Neben dieser internationalen Liste existieren auch verschiedene nationale und in Deutschland auch länderspezifische Listen, auf die wir hier für die DACH-Region einen Blick werfen und diese auf gesangliche Kulturformen abklopfen wollen. Diese lassen sich in verschiedene Kategorien einteilen.
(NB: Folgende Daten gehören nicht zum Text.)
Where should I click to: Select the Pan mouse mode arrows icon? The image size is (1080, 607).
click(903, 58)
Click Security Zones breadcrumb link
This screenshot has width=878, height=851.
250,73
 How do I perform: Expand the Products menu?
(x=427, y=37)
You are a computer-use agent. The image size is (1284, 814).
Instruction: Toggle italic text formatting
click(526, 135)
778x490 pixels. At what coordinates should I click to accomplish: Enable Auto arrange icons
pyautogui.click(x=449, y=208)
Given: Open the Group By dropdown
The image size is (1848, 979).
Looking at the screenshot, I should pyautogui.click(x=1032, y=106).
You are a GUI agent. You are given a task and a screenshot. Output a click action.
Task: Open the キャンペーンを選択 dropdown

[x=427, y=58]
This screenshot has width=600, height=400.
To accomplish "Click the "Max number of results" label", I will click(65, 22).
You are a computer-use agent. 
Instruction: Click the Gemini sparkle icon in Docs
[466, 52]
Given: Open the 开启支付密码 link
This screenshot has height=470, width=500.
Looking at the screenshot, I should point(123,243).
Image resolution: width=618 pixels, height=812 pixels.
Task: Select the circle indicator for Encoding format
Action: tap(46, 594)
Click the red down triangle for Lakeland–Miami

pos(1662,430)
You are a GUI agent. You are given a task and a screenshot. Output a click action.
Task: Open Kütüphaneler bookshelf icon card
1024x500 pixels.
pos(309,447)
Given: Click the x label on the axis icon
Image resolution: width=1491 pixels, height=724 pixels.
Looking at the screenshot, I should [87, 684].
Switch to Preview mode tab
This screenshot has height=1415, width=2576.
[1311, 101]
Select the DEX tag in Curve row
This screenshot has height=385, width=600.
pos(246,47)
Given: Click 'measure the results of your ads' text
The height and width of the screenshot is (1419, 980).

Eine wichtige Gruppe sind Gesangspraktiken im Kontext von Bräuchen. Allen voran das Sternsingen (1x in Deutschland, 1x in der Schweiz, 3x in Österreich), Osternachtssingen in Laudenbach, Lichtmesssingen im südlichen Oberösterreich, Stille Nacht – das Lied zur Weihnacht, Brunnensingen der Sebastianibruderschaft Rheinfelden und der Betruf in der Zentralschweiz). Außen vor gelassen in dieser Auflistung wurden Bräuche, bei denen Gesang auch eine Rolle spielt wie z. B. die Kirwa im Raum Amberg-Sulzbach. Über die Rolle von Musik bei Bräuchen siehe den Aufsatz in der »zwiefach« 4/2019. Musik kann hier verschiedene Funktionen erfüllen, im Fall des Singens ist es in erster Linie die Vergemeinschaftung der Singenden oder eine pädagogisch-didaktische Funktion.
Sängerknaben und Liedgut
Als zweite Gruppe lassen sich verschiedene Ausprägungen des Chorwesens zusammenfassen, die historisch gesehen (und verkürzt dargestellt) drei Phasen der gesellschaftlichen Entwicklung des Singens repräsentieren. An erster Stelle stehen hier die Knabenchöre, die im Mittelalter bzw. in der Frühen Neuzeit in einem kirchlichen bzw. höfischen Kontext (dort aber wie die Wiener Sängerknaben primär im kirchlichen Rahmen eingesetzt) entstanden. Namentlich stehen die Sächsischen Knabenchöre, die vier Knabenchöre Bayerns und die Ausbildungs- und Chortradition der Wiener Sängerknaben auf den Listen. Diese stehen gleichzeitig auch für den immensen Einfluss, den die Medienrevolution des Informationszeitalters auf den Gesang und die Gesangstradition hatte und hat. Ohne Rundfunkaufnahmen und Schallpatten wären die besagten Chöre nicht annähernd so bekannt wie sie es heute sind, gleichzeitig festigen solche klanglichen Dokumentationen auch ein Klangideal.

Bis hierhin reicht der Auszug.